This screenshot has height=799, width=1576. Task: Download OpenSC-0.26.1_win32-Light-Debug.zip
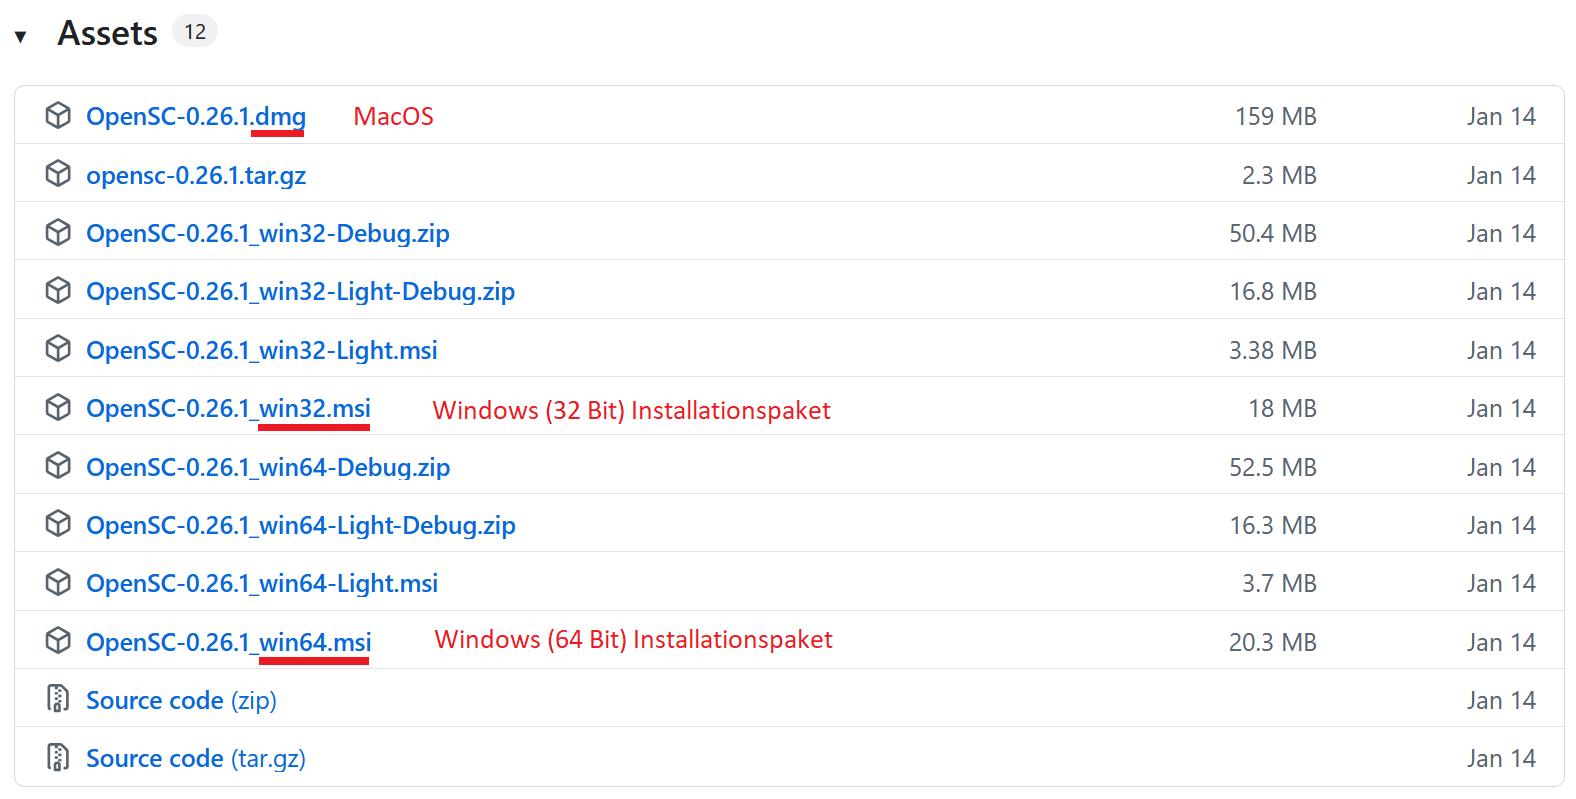point(300,291)
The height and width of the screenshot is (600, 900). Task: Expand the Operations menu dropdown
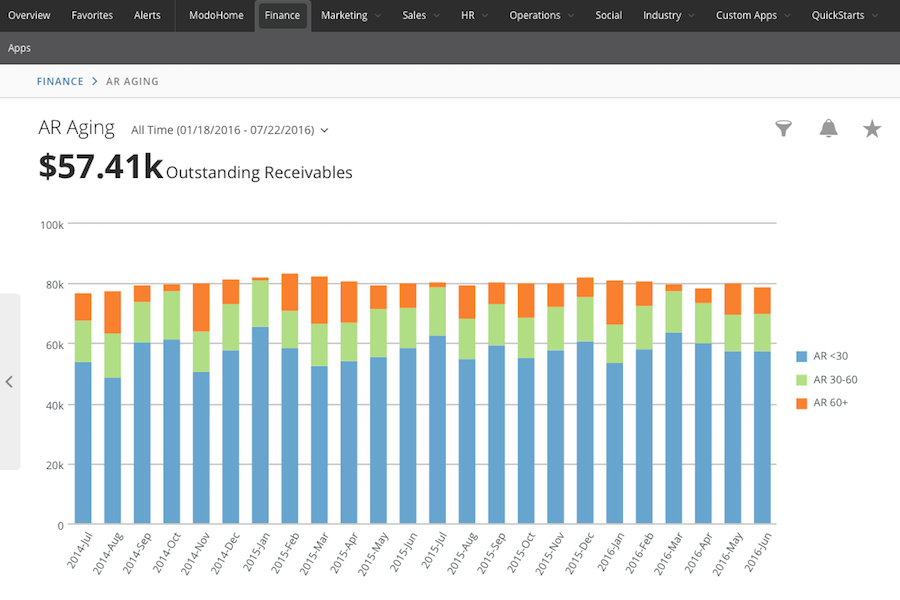541,15
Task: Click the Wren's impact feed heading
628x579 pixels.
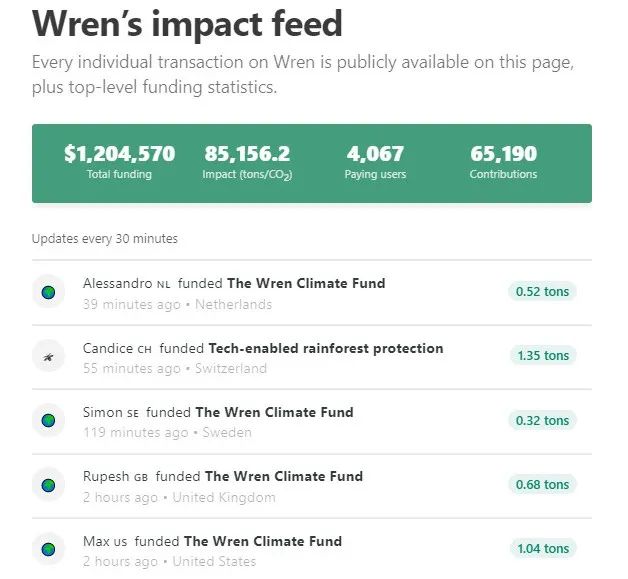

☆ ☆ ☆ ☆ ☆

What this task involves: Transcribe the listing above verbatim, line by line, leaving out the pictures.

Output for this exercise:
This screenshot has height=799, width=1576. Task: Download OpenSC-0.26.1_win32-Light-Debug.zip
point(300,291)
The height and width of the screenshot is (600, 900). Task: Expand the Operations menu dropdown
541,15
Task: Click the Wren's impact feed heading
628x579 pixels.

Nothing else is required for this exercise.